= Horrocks loom =

William Horrocks, a cotton manufacturer of Stockport built an early power loom in 1803, based on the principles of Cartwright but including some significant improvements to cloth take up and in 1813 battening.

==Power looms==

Edmund Cartwright bought and patented a power loom in 1785, and it was this loom that was adopted by the nascent cotton industry in England. The silk loom made by Jacques Vaucanson in 1745 operated on the same principles but wasn't developed further. The invention of the flying shuttle by John Kay was critical to the development of a commercially successful power loom. Cartwright's loom was impractical but the ideas behind it were developed by numerous inventors in the Manchester area of England.

Cartwright's loom was little used; he established a powerloom factory at Doncaster in 1787 which closed after few years. Grimshaw's factory at Manchester, which opened in 1790 and contained twenty four Cartwright looms, was burnt down by protesting hand loom weavers. It is speculated that Cartwright's failure was due to the loom's wooden frame and crude construction, Cartwright's inexperience in business, and the lack of an adequate method to prepare the warp.
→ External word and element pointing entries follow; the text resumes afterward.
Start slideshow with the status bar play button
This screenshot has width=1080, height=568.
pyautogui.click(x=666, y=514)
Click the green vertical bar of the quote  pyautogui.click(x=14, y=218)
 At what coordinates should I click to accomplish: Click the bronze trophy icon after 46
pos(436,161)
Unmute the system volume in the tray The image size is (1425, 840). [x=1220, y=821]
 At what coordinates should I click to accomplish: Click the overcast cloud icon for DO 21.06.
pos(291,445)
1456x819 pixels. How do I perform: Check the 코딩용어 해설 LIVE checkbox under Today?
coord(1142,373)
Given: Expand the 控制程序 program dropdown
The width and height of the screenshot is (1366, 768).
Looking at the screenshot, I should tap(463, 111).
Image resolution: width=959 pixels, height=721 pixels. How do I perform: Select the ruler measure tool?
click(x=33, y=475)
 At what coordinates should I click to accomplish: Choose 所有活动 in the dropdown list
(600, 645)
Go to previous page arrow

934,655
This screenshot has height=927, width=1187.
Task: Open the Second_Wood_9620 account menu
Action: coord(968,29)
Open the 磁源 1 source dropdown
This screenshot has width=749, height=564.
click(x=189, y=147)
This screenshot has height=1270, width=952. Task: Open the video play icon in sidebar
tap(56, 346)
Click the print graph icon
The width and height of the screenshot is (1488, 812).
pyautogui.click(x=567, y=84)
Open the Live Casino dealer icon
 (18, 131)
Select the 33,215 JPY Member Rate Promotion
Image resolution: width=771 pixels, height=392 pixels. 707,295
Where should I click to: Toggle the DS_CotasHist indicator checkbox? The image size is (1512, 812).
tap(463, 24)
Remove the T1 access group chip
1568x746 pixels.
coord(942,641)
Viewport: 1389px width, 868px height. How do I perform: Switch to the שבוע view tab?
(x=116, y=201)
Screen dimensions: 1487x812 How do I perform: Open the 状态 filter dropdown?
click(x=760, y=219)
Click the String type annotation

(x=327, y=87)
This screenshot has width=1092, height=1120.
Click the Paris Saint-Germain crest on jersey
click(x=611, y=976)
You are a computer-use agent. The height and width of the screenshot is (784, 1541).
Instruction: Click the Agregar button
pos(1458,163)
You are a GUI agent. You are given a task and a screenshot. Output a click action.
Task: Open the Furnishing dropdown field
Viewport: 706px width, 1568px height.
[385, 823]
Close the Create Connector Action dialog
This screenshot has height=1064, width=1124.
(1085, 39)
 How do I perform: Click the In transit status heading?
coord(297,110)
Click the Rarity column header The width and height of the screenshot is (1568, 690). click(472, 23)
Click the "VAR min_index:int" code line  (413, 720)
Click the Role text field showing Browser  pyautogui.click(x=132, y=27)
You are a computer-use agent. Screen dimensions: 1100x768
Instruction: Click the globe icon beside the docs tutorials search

To prepare the loom, the warp threads needed to be strengthened by applying a wet size (a process called dressing) and then wound onto a beam or roller that fitted on the back of the loom (a process called warping or beaming). These processes were time-consuming; if dressing took place on the loom, the loom had to remain idle until the threads dried. Because of this, the economics of weaving still favoured the handloom weaver. It was William Radcliffe, also of Stockport, who introduced the dressing frame in 1803.

==Horrocks' loom==
William Horrocks secured several patents to improve the loom. The Horrocks loom, introduced in 1803, featured an improved method of taking up the cloth onto the beam once it was woven. It had a metal frame, and was described as neat and compact so hundreds could be at work in a single room. As the warp was now dressed away from the loom, the Horrocks loom could be run continuously, being stopped only to piece broken threads and to replenish the weft in the shuttle. (Note: Radcliffe was also responsible for the 1802 hand operated metal "power-loom", the Dandy loom; this significantly improved the productivity of the hand loom weaver. The Dandy loom also had automated takeup, and benefited from off loom dressing.) In the vicinity of Stockport, approximately 2,000 looms were in use by 1818, and by 1821 there were 32 factories containing 5,732 looms. According to a 1830 report to the British House of Commons, by 1820 there were an estimated 14,150 power looms in both England and Scotland; that number increased to 55,500 by 1829. However, these counts were outnumbered 4 to 1 by the number of handlooms. Official figures (The Factories Inspectors' count) were first compiled in 1835 and they showed 108,189 power looms used for cotton, 1,713 for silk, 2,330 for wool and 2,846 for worsted, but not all of these would have been Horrocks looms; the 1830 Roberts Loom (based on 1822 patents) had become more popular.